After MBBS, he returned to Delhi. He completed his internship at ESIS Hospital, then house jobs in Orthopaedics and Surgery at Hindu Rao Hospital. The pull of Sevagram was strong: he went back, determined to specialise in Orthopaedics. What followed was not the straight drive of a batsman who has read the pitch correctly but a long, hard-fought innings — a court battle for the right to the seat he had been promised. He does not elaborate on it, noting only that it is another story for another day.
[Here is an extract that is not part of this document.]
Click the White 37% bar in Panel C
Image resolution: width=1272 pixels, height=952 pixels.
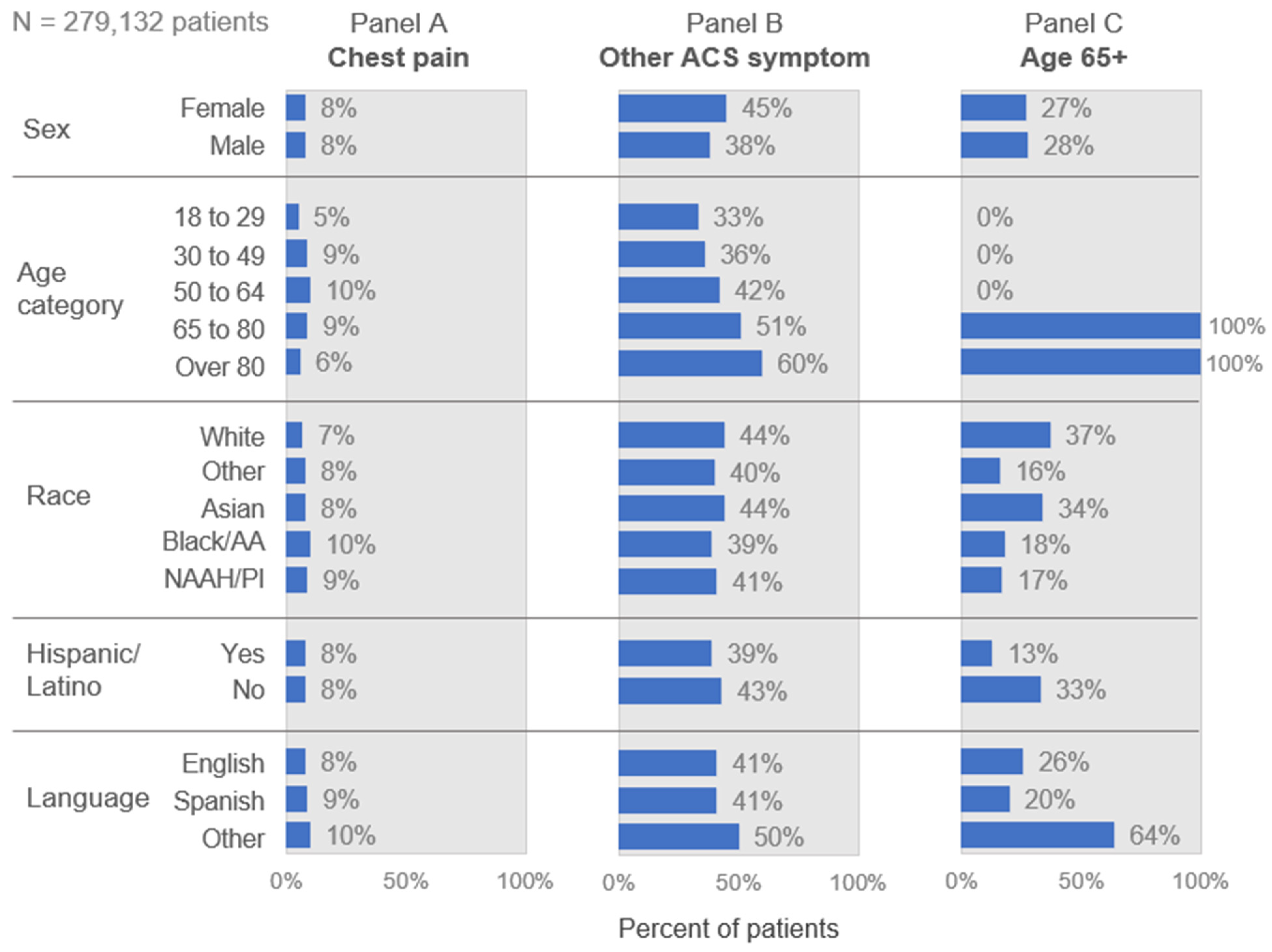[x=1005, y=435]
What matters is that he fought and that the values Sevagram had given him — the persistence, the clarity about what was owed and what was not, the refusal to concede a wicket that had not been fairly taken — sustained him through it.

He joined Roshanara Club in Delhi after his postgraduate years, a ground of historic significance: it had hosted India’s first unofficial Test match and witnessed the founding of the BCCI. For a man who loved cricket with the particular intensity of someone who has played it well enough to know exactly what it requires, the ground itself was almost sacred. He played there for years. He plays still, in whatever form the game takes when the body is no longer twenty.


What Ravi Gupta carries from Sevagram is not a single story but an orientation. The Hindi-medium Gandhian thought paper that opened the door. The one-down batsman question that confirmed the entry. The friends assembled from the scattered addresses of north Indian student life. The long innings in court. The Roshanara ground. The literature — Premchand and Bachchan — that was always there alongside the anatomy textbooks, that has never entirely separated itself from the clinical practice of medicine.

He was the boy who could not choose between Biology and Mathematics and ended up, in the long run, not needing to. Sevagram does not ask you to choose between the things you are. It asks only that you bring all of them, honestly, through the gate.

He brought cricket and Hindi literature and an opening batsman’s patience. The institution found a use for all three.


Dr. Ravi Gupta completed his MBBS at MGIMS Sevagram with the batch of 1977. He pursued postgraduate training in Orthopaedics from his alma mater, following a period of legal contest that he characterises as “another story for another day.” He played cricket at Roshanara Club and represented Nagpur University. He practises in Delhi.